§ **EXERCISE DIRECTIONS**
The output should be the listing below, limited to the lines from the one with "1433x840 pixels." through the one with "Click the yellow A extension icon", exact and without pictures.

§ **ENTRIES PROVIDED**
──────
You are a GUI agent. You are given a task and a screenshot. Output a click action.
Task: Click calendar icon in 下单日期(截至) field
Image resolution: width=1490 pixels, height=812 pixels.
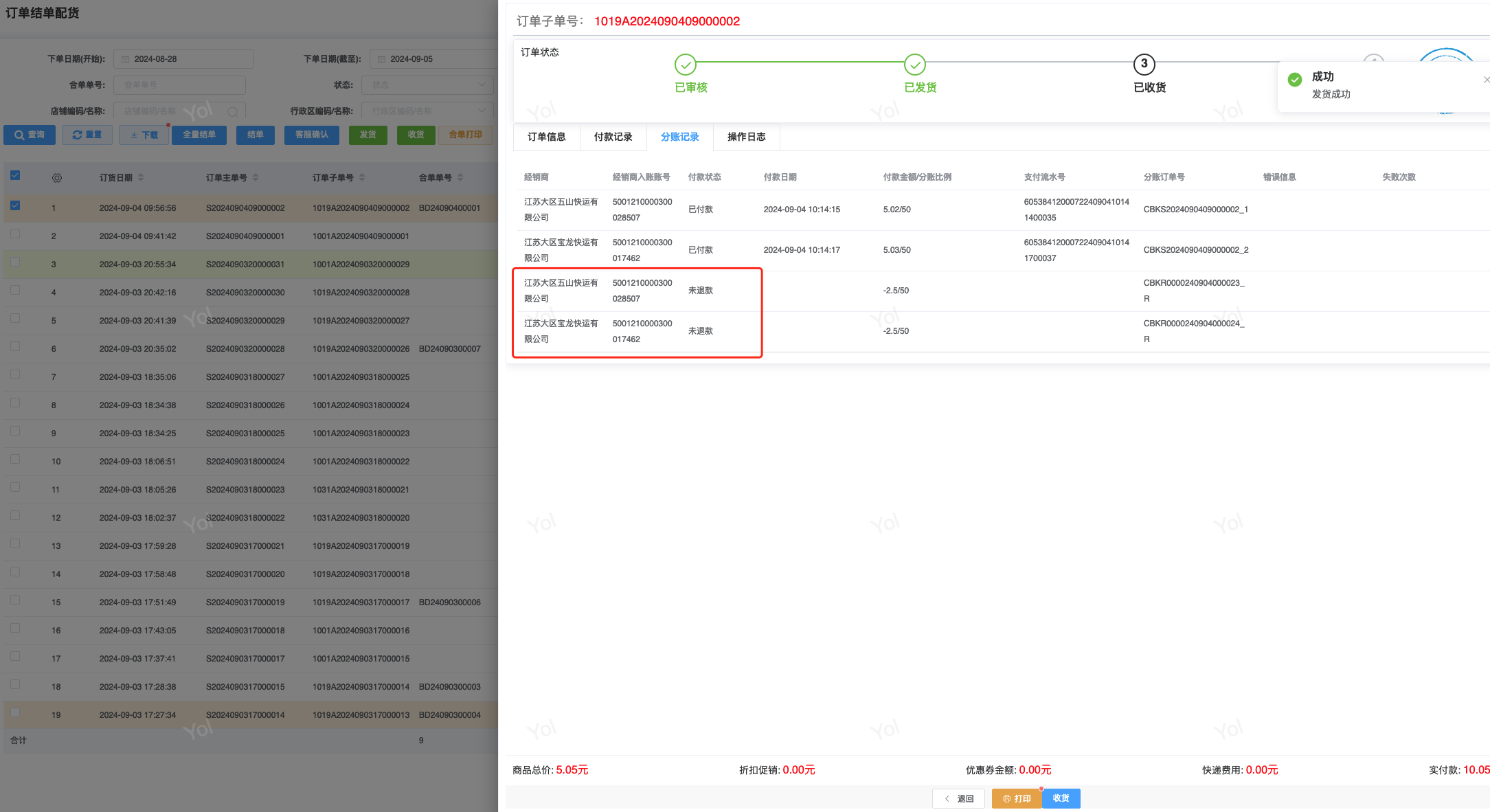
──────
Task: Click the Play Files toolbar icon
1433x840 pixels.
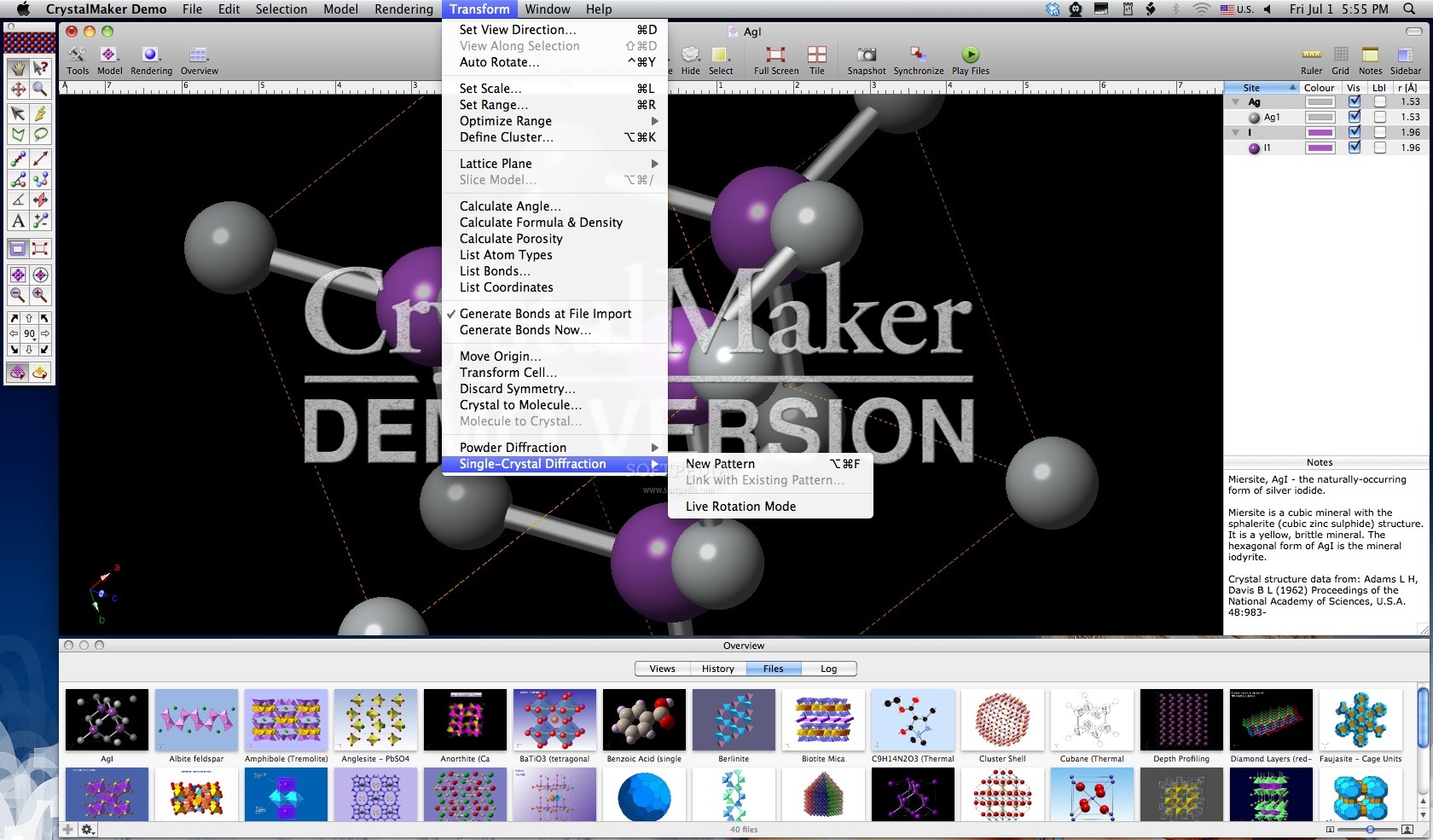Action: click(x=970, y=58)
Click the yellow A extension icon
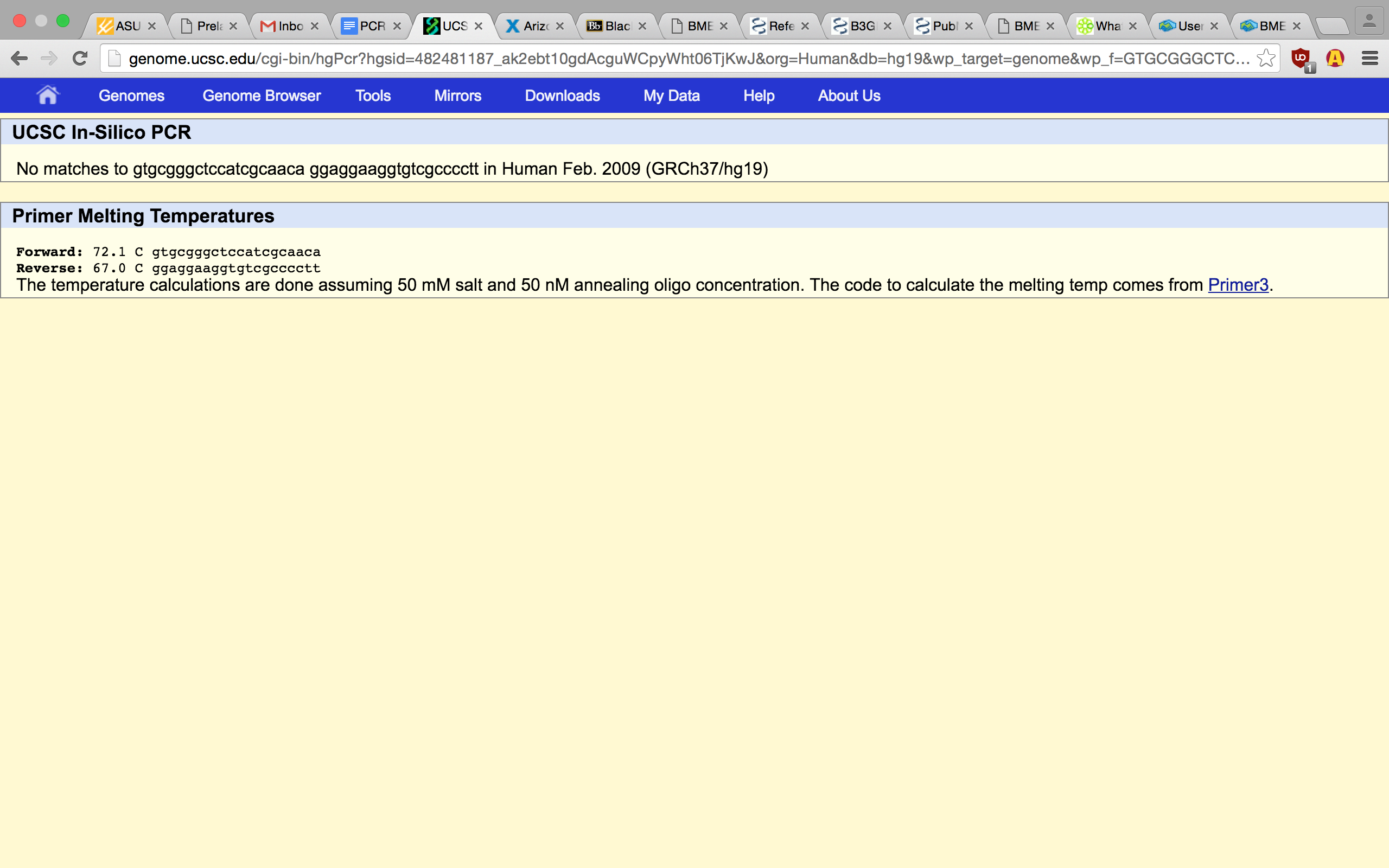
──────
§ **EXPECTED ANSWER**
1433x840 pixels.
Action: click(x=970, y=58)
Click the yellow A extension icon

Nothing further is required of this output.